It's not yet getting light earlier in the mornings, but when it's clear, as it was today, it seems as though it is. The first crescent of waxing moon that I spotted last evening had long since set, but faint stars still dappled the brightening sky when the dogs and I went out walking. In the absence of people noise, animal sounds grow more distinct, a pleasant phenomenon I reflected upon as we passed one section of pasture where the cricket song was almost deafening, and another where I could hear a horse's teeth grinding grass. And we turned toward home, the human-shaped clouds that lounged in the east, limbs akimbo, began to turn peachy.
Things are reportedly not so peachy for monk seals on Molokai, where state and federal wildlife officials are investigating two recent seal deaths. Necropsies done on a male found dead in mid-November and a female found dead last week indicate that both appear to have died under suspicious circumstances.
This prompted Molokai activist Walter Ritte to release the following statement:
“Our elders are saying that these seals are not Hawaiian. Our young people are calling these seals an invasive species brought in by government. The seals are now the easy targets of blame for the many ills of our depleting fisheries. We need to stand up for the truth: These seals are not only Hawaiian, but have been here longer than the Hawaiians. These seals are not invasive; they are like the Hawaiian people who are struggling to survive in their own lands. Hawaiians need to see themselves when they see a Hawaiian Monk Seal. How we treat the seals, is how we can be expected to be treated as Hawaiians in Hawaii.”
It's good Walter finally said something, because I've been hearing those same disturbing assertions for a while now. It started with murmurings that seals aren't really “native,” or at least not to the Main Hawaiian Islands, and expanded in more recent years to claims that they were introduced by the government. Both contentions picked up steam in the recent round of meetings over NOAA's plans to relocate juveniles from the Northwestern to the Main Hawaiian Islands. As I reported in the Honolulu Weekly:
“The idea that it’s a native is based on a lie perpetuated by certain environmental groups,” said Kawika Cutcher, a Native Hawaiian resident of Kauai, noting that the seals are not mentioned in the chant of creation or named as aumakua or ancestral spirits; nor are there any wood carvings, petroglyphs, oli, mele, medicinal uses or other traditional cultural references to the seals.
He also cited a lack of any monk seal bones in archeological digs, which would have indicated they were used for food by the earliest inhabitants of the Main Islands.

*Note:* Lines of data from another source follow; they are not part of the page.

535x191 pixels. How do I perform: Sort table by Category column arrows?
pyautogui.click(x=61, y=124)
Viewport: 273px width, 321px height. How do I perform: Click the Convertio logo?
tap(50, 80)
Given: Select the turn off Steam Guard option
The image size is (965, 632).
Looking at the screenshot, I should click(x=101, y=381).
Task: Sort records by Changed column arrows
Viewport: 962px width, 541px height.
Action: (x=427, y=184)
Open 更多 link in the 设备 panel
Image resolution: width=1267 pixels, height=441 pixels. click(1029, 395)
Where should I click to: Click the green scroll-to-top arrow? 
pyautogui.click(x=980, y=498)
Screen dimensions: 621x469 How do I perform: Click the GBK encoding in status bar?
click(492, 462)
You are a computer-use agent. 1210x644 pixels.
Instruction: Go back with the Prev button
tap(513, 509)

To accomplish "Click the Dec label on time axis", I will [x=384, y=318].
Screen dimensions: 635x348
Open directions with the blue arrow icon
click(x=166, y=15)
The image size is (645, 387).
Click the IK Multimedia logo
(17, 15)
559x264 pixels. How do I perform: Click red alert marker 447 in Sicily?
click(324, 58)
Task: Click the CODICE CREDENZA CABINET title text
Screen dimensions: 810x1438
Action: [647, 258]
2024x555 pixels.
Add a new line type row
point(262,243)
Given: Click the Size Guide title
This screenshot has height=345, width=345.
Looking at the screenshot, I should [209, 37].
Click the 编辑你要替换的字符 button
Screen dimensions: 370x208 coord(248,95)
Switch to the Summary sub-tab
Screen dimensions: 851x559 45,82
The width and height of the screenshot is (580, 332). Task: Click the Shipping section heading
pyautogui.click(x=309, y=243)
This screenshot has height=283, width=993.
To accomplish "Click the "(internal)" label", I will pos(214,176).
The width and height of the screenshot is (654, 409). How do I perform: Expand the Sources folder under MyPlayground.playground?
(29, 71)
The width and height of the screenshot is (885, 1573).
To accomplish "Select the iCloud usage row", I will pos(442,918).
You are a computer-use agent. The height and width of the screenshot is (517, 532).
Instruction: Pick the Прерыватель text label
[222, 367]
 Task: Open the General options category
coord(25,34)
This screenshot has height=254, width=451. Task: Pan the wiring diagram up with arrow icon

As a result of the article, a Hawaiian woman sent me a link to a website that she described as having “extensive information on cultural documentation related to the monk seal.” It includes some of the findings of a NOAA-financed project whose goal “was to conduct an objective assessment on the historical and modern cultural significance of the Hawaiian Monk Seal. Archival research was conducted, including searches of Hawaiian language newspapers and other resources. Several interviews were also conducted throughout the state with individuals from the Hawaiian community with a wide range of views on the monk seal.”
The site has some interesting material (use the pull down menu on the top of the page, as the one on the left side doesn't link), including possible references in the Kumulipo, or Hawaiian creation chant. In looking at the materials then, and reviewing them again today, I didn't feel they definitively proved that monk seals were historically abundant in the Main Hawaiian Islands (MHI). But that doesn't mean it makes sense to view animals found in the Main and Northwestern Islands differently, in terms of endemism. They're all part of the same archipelago.
Still, I found this paragraph in the “interviews” section especially intriguing:
In a few unique places in the archipelago monk seals are regarded as a natural part of the ecosystem and human-monk seal conflicts appear to be minimal. These areas tend to be rural and fairly isolated communities that are characterized by a higher degree of self-sufficiency, and where familial traditions and local decision-making processes are preserved. On Ni‘ihau Island, for example, monk seals became established nearly three decades ago. Community members discussed the social impacts associated with monk seal colonization (e.g, increased presence of sharks), and ultimately decided to act as stewards of the animals (Robinson, 2008). As a result, a sub-population has become established and residents have developed a stewardship ethic towards the species. A similar situation is occurring in the isolated Kalaupapa community on Moloka‘i Island, where another sub-population is thriving in the MHI, and where community residents largely leave seals alone. In these communities, fishers and other ocean users will move away from areas where seals are visible in order to minimize interactions.
The key here is “local decision-making processes,” something that is glaringly absent in resource conservation in Hawaii. It's always the state or the feds calling the shots, often far from the scene. I think what's really behind the animosity toward the seals and NOAA's relocation plan is the sense that once again, those who use the resources are being told what to do by bureaucrats and scientists who regulate and study the resources, and so have a very different perspective.
That's why Walter's statement is so powerful. It provides a framework for understanding the seals' plight in both a cultural and political context. Because the fact is, the state and feds do attempt to “manage” the kanaka maoli in much the same way that they try to manage other native species, from on-high and far-away, through laws, lawsuits, policies and regulations. And unfortunately, all too often through a divide and conquer strategy.